Senegalese author Mohamed Mbougar Sarr's fourth novel La plus secrete memoire des hommes (The Most Secret Memory of Men) is about literature and writing, about Africa and the West. "The book has literally everything in it. It is like reading one more book within a book," exults Vrinda Vaz, an MA student in French from Goa University.

"The book  is about an African writer who goes missing after writing one of the most compelling books in France, his first and last, a literary masterpiece. The reading public then absolutely couldn't take it that such an astonishing piece of work could be written by an African writer. In The Most Secret Memory of Men, another African writer discovers the book and unspools the story of this missing man in the most mesmerising way,"says Vaz about the intriguingly-titled book which won the Prix Goncourt last year, France's own Booker. Prix Goncourt is awarded to the “best and most imaginative prose work of the year.”

But Vaz did not know about Prix Goncourt or Sarr's novel until she was chosen as a jury member for Goncourt Choice of India Award. Her professor in college chose her along with three other students to participate in an international literary exercise which seeks to democratise the process of awarding authors in the Francophone world. Last year, India joined the international family of the Choix Goncourt (Goncourt Choice) where students in 27 countries select their Goncourt choice after reading the four shortlisted titles in two intense months. After completing these books, they meet, interact and discuss to select their preferred title.  

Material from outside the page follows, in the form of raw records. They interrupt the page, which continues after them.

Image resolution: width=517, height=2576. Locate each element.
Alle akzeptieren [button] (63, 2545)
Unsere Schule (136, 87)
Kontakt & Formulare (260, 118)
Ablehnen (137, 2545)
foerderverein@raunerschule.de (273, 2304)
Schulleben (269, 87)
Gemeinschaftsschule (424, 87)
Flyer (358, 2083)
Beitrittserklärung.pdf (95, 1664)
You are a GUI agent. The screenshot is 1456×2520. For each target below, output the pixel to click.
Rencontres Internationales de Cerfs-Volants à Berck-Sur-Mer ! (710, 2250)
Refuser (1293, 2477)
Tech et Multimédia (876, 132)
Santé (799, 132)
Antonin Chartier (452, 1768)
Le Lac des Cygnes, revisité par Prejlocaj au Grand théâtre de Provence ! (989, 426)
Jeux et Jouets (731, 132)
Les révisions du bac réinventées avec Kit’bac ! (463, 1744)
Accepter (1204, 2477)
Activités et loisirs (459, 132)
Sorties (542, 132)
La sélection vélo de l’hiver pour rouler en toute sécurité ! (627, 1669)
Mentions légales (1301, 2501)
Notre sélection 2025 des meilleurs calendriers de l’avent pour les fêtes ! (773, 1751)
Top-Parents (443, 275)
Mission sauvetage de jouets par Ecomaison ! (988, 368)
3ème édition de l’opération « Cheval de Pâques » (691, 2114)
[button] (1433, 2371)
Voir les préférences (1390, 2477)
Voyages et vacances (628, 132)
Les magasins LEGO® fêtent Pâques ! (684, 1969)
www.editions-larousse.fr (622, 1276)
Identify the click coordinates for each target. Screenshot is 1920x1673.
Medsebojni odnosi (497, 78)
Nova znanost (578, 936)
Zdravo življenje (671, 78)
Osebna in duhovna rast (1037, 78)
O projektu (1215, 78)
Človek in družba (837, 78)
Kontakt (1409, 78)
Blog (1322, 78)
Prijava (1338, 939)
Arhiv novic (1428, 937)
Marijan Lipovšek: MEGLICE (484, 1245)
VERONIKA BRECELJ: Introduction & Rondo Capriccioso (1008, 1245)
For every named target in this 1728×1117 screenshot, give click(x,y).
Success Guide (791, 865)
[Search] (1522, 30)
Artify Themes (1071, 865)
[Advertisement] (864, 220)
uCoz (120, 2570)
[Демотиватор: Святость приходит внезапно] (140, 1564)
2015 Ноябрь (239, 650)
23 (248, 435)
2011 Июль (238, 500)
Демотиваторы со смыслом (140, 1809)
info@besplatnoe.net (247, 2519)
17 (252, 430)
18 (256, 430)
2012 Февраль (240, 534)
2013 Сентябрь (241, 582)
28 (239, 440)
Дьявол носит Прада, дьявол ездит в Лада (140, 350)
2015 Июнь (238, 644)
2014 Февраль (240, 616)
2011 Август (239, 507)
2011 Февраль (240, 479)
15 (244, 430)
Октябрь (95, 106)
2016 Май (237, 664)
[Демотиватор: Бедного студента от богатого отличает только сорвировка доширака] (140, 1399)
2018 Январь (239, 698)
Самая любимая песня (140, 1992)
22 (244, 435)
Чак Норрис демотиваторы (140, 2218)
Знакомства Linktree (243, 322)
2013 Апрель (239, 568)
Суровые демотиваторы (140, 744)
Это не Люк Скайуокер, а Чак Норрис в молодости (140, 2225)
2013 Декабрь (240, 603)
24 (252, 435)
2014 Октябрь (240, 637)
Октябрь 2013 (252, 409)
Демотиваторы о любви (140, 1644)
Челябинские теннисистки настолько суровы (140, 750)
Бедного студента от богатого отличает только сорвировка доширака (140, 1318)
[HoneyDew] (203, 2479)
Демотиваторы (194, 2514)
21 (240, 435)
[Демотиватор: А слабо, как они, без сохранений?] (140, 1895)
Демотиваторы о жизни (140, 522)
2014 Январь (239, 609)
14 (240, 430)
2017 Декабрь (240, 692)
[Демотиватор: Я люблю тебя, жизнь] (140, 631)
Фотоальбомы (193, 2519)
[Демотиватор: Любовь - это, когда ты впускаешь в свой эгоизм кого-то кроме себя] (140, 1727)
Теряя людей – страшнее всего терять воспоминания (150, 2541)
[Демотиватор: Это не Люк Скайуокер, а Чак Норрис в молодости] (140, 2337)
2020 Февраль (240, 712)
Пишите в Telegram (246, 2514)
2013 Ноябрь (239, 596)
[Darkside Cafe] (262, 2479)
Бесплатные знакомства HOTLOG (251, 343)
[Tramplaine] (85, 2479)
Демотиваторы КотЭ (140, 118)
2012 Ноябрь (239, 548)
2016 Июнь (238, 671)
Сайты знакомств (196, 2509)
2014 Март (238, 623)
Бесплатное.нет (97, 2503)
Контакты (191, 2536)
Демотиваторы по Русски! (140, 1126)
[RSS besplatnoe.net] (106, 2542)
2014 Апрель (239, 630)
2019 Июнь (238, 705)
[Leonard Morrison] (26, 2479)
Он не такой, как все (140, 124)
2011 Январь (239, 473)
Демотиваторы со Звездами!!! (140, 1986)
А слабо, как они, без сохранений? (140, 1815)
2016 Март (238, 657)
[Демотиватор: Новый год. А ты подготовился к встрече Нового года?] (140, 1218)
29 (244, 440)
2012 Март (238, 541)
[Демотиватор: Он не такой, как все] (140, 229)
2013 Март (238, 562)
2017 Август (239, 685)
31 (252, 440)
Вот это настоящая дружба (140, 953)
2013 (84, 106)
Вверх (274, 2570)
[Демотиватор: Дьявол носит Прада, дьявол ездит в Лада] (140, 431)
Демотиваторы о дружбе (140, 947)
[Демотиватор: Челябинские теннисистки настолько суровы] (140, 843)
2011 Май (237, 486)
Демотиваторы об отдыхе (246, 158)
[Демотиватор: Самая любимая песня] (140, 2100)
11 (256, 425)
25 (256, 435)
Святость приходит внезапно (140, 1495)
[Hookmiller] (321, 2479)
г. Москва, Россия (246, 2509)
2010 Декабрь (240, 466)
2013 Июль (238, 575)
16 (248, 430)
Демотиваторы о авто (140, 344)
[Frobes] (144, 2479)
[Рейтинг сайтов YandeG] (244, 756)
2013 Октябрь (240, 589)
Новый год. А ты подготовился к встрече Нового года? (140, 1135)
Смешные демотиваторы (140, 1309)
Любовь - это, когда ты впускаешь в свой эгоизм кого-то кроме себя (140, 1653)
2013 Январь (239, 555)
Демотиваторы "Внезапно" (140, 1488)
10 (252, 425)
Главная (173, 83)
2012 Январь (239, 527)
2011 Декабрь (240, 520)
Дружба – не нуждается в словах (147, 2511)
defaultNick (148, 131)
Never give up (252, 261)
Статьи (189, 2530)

Mohamed Mbougar Sarr won the first Goncourt Choice of India Award for his book La plus secrète mémoire des hommes.

The first edition of the award in India, as part of the ongoing Bonjour India festival,  was supported by 10 institutes comprising the network of Alliances Françaises and nine universities across India, including Delhi University, Rajasthan University, University of Mumbai, Savitribai Phule University Pune, University of Goa, Pondicherry University, and English and Foreign Languages University of Hyderabad. Forty-seven students in these 10 institutions formed 10 local juries of the Goncourt Choice of India. Vaz is one of those students.

For Vaz, who loves dabbling in French literary texts, it was one of the best opportunities to apply her analytical acumen and come to the capital to present her point of view. "It was a very healthy discussion. I mean, initially, we thought we would be pouncing on each other. But it was nothing like that. It was a really mature and healthy conversation. Everyone was given a chance to speak. And, of course, it will definitely add a feather to my cap," says Vaz who was one of the presidents of the 10 juries who gathered in a room at the Residence of France to decide the laureate of the Goncourt Choice of India.

The contenders included Le Voyage dans l'Est by Christine Angot, Milwaukee Blues by Louis-Philippe Dalembert, La plus secrète mémoire des hommes by Mohamed Mbougar Sarr, and Child of a Bastard by journalist Sorj Chalandon.

Vaz will now participate in an international Contest of Literary Criticism launched by the Académie Goncourt. The 47  jury members from India will have two months to write a 3,000-word critique on the winner in French. The contest jury will be composed of a French publisher, a French literary critic, and an academic. The winner will win a trip to Paris to attend the prestigious Goncourt Prize ceremony in November 2022. Vaz is hoping she can make it to Paris in November.

Speaking about the award, Dr Christine Cornet, Attaché for Books, Debates & Ideas, Embassy of France, said “College and university students in India have access to many great books in English. Indeed, many such works are originally written in French before being translated into English. What makes the Goncourt Choice of India Award so exciting is that it gives bright young Indian minds new literary genres to explore in their original language. The thoughts penned in French are distinct from those penned in English. By reading the works of contemporary French writers, readers find a new worldview and discover unique answers to some of life’s most pertinent questions."